I want to share with you my excitement for this new work:
Computational Complexity and the Nature of Quantum Mechanics
Alessio Benavoli, Alessandro Facchini, Marco Zaffalon
In a previous paper, we derived the axioms of QM from the same rationality principles that underlie the subjective foundation of probability. We were able to show the way QM is similar to classical probability, but we weren’t able to fully grasp the differences between the two theories. Why does entanglement exist? What is entanglement?
To model these differences, Von Neumann changed the logic of the events, while Dirac and Feynman introduced negative probabilities. But why?
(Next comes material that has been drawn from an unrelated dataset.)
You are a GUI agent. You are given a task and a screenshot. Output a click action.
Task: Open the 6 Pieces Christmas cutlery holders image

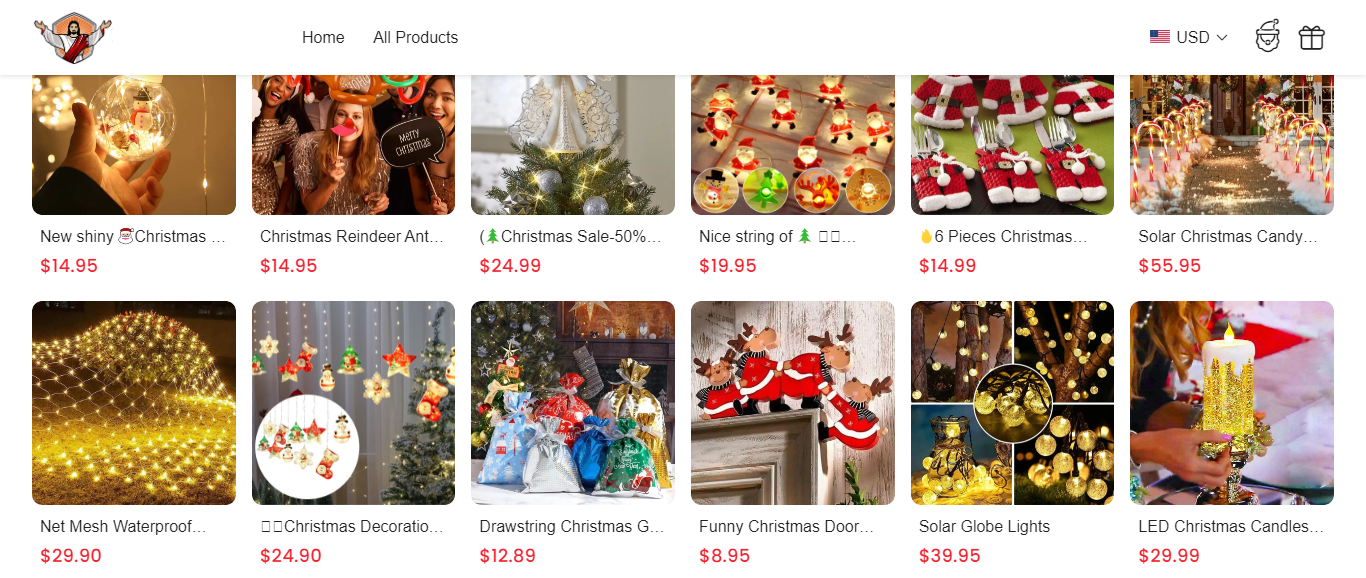(1012, 145)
In this new work, we believe we have finally answered that question and the why is simple to understand. QM is a theory of computational rationality, that is based on a different notion of non-negativity (that is, the notion for a real-valued function to be non-negative). The reason is purely computational. This different notion of non-negativity allows the inferences in the theory to be computed in polynomial time. Conversely, in the same settings, classical probability is NP-hard. In other words, we have proven that the only physics’ axiom in QM is computational tractability. All the weirdness (different logic of events, negative probabilities, and entanglement) is a simple consequence of that. Moreover, we show that entanglement is a characteristic of computational rationality and we give an example of entanglement outside QM.
There is more, actually QM is a theory of imprecise probability (because we show that, when QM is compatible with classical probability, the density matrix is actually a truncated moment matrix).
The above linked paper is really simple to read and understand. You do not need to know QM.